From the top of the records below, return each line exactly, ending with the line that contains "The width and height of the screenshot is (1164, 380).".

Collected data entries:
####################
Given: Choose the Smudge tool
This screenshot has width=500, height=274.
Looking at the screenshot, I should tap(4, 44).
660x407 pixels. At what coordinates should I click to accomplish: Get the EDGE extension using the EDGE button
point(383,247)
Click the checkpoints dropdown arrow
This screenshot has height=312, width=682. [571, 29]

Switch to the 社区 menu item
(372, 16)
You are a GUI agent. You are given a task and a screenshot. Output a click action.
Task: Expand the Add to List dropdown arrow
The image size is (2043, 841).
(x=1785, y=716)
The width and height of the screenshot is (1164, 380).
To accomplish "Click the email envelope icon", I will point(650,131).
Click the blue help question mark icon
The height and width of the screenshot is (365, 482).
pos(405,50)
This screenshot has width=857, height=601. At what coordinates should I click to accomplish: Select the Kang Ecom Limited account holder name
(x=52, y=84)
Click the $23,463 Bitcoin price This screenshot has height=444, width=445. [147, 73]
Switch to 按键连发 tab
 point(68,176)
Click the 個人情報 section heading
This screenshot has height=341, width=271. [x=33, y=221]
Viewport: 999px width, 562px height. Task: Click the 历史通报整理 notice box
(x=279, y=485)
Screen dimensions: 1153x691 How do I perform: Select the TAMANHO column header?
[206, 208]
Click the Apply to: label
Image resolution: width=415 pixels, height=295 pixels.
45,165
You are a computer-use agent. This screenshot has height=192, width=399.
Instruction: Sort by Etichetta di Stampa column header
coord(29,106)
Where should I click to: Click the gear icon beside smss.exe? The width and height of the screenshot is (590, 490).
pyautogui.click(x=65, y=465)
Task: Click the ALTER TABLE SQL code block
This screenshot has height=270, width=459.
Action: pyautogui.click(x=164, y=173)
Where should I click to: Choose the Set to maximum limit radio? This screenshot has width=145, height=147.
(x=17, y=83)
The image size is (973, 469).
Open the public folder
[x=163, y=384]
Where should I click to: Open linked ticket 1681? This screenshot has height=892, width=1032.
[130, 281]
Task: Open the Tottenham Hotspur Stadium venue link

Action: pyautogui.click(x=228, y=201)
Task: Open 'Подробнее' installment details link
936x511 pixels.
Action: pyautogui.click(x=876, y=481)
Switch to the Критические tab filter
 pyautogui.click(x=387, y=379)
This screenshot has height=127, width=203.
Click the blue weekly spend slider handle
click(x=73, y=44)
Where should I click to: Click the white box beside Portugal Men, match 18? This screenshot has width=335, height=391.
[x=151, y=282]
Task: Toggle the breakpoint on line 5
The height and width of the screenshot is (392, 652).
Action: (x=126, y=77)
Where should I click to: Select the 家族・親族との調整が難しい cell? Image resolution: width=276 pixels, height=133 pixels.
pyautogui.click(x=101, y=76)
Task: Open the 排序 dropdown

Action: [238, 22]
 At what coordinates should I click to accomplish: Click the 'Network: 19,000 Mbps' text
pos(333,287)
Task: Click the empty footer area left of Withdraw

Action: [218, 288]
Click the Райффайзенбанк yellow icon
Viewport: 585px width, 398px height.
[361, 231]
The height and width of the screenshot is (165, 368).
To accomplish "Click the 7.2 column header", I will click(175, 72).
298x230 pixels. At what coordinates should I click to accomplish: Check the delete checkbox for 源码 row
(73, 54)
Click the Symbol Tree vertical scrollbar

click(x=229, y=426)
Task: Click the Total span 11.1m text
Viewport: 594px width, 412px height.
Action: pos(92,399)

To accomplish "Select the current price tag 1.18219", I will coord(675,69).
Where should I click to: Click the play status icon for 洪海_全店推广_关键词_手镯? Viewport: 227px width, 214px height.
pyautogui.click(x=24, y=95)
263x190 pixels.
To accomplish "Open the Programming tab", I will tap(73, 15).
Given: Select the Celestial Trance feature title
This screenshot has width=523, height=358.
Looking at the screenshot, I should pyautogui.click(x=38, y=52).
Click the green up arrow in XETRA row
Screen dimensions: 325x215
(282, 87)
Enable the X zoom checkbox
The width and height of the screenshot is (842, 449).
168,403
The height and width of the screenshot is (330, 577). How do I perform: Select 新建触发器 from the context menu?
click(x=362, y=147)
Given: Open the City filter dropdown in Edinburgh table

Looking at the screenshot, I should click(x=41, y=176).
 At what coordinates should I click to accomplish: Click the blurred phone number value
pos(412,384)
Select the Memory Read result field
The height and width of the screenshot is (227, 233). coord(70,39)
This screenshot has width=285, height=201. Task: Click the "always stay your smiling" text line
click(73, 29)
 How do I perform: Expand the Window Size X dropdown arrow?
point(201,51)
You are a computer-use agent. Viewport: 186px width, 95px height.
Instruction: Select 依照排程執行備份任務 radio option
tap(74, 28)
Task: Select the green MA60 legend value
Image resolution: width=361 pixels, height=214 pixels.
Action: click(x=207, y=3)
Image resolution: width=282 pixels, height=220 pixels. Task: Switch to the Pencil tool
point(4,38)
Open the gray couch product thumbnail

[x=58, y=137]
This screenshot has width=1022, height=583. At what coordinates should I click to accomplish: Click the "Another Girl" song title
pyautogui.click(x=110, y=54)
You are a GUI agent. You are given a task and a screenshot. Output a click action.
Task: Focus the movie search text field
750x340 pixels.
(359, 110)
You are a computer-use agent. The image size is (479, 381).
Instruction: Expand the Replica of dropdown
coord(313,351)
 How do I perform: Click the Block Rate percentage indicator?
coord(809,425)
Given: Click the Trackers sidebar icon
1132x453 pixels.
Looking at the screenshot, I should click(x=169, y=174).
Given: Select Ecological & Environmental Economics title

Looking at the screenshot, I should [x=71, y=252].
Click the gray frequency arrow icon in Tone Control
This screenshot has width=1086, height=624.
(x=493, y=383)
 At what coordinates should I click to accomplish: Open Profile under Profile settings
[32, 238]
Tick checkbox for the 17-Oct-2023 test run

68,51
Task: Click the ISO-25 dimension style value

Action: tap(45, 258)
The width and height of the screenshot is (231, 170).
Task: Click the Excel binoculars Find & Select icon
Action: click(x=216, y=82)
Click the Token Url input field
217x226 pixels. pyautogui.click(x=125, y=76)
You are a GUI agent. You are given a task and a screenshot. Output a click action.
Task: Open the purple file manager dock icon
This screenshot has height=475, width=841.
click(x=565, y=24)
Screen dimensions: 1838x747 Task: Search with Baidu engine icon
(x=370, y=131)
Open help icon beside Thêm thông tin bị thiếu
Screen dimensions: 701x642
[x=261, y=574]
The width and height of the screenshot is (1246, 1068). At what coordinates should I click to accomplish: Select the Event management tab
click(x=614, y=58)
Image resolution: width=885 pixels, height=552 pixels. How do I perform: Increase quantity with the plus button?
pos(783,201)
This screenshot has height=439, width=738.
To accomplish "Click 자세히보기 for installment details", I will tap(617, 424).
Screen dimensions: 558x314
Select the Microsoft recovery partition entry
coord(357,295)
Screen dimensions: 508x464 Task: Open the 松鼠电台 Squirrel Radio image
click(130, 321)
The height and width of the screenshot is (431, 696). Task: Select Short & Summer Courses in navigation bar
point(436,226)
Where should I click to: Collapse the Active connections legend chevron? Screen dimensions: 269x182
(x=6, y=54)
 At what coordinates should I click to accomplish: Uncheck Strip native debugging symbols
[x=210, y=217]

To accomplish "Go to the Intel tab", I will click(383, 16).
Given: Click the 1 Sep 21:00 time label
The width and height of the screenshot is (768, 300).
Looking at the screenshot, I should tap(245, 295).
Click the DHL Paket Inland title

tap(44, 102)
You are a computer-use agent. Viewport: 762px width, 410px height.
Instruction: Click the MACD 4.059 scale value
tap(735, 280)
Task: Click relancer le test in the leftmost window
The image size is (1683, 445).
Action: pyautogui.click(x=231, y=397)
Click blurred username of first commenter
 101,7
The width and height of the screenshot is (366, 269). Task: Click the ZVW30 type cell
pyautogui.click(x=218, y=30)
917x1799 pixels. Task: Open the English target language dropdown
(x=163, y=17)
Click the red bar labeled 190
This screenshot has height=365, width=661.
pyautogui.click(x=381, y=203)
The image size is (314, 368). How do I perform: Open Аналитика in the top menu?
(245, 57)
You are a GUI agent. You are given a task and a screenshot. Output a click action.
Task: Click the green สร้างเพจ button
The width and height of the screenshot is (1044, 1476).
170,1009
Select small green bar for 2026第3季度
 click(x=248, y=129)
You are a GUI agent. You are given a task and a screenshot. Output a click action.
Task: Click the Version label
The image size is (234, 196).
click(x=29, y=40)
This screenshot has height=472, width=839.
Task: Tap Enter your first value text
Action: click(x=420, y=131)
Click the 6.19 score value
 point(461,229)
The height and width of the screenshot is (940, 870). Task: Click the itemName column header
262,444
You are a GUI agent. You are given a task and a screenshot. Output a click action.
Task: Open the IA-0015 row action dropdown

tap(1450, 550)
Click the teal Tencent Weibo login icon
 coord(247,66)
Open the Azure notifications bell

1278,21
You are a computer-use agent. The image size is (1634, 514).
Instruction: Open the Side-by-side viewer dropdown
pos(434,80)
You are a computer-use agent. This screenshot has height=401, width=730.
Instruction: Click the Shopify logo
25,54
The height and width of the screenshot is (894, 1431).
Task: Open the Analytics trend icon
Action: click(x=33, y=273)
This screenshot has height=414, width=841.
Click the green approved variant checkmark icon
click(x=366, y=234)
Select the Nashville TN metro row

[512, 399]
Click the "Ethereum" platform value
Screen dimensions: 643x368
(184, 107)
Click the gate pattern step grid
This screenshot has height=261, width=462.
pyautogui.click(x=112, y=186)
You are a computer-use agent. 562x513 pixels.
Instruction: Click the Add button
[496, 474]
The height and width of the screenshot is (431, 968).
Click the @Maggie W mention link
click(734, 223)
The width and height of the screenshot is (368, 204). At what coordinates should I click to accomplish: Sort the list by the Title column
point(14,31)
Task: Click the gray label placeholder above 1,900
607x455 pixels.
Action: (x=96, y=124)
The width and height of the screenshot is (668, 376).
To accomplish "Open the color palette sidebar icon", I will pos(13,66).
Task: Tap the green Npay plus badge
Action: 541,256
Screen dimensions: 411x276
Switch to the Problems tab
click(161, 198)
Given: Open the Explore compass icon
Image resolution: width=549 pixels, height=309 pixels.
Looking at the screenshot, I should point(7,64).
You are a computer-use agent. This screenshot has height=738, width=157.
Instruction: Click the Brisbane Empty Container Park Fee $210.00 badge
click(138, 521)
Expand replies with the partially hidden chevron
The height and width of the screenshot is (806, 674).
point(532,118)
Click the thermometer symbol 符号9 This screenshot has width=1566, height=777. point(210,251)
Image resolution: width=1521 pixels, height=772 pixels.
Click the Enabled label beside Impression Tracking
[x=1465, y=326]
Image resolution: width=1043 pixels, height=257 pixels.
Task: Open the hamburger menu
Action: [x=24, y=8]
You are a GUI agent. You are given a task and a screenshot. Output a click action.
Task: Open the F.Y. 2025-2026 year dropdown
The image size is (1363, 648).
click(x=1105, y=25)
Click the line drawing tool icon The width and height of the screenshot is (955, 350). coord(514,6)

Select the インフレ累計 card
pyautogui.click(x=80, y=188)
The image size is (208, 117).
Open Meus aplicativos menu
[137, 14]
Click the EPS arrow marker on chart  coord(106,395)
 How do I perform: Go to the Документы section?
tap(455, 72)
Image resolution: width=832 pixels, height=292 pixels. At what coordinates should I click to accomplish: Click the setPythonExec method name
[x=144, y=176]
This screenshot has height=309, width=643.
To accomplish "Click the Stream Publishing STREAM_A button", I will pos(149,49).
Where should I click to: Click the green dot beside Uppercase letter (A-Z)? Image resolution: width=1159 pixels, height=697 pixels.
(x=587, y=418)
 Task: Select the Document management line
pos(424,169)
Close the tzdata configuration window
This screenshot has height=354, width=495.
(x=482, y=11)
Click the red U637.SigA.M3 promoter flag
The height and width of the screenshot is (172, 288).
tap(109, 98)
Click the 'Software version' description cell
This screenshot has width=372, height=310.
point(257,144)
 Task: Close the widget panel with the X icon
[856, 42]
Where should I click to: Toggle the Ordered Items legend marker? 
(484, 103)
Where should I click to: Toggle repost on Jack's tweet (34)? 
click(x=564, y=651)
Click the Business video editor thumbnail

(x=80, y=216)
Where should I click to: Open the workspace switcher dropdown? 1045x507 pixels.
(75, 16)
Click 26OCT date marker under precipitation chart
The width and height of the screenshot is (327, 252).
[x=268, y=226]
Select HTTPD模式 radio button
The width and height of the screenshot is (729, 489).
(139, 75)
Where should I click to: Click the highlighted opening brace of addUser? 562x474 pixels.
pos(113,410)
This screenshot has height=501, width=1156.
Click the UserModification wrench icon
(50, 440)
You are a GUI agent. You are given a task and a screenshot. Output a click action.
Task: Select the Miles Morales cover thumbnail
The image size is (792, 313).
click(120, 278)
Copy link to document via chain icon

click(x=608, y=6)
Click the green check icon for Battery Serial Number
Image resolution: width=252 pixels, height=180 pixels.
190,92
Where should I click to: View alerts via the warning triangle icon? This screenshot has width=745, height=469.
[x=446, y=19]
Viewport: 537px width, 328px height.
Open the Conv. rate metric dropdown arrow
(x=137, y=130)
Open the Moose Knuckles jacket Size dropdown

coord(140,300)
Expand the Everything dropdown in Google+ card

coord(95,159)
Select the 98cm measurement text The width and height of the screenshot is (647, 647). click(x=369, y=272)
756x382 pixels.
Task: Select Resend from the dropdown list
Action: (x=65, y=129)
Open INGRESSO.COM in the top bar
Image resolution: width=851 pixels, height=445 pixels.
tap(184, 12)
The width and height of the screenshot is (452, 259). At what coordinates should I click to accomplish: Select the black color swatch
####################
» Response to the task
Given: Choose the Smudge tool
This screenshot has width=500, height=274.
Looking at the screenshot, I should tap(4, 44).
660x407 pixels. At what coordinates should I click to accomplish: Get the EDGE extension using the EDGE button
point(383,247)
Click the checkpoints dropdown arrow
This screenshot has height=312, width=682. [571, 29]

Switch to the 社区 menu item
(372, 16)
You are a GUI agent. You are given a task and a screenshot. Output a click action.
Task: Expand the Add to List dropdown arrow
The image size is (2043, 841).
(x=1785, y=716)
The width and height of the screenshot is (1164, 380).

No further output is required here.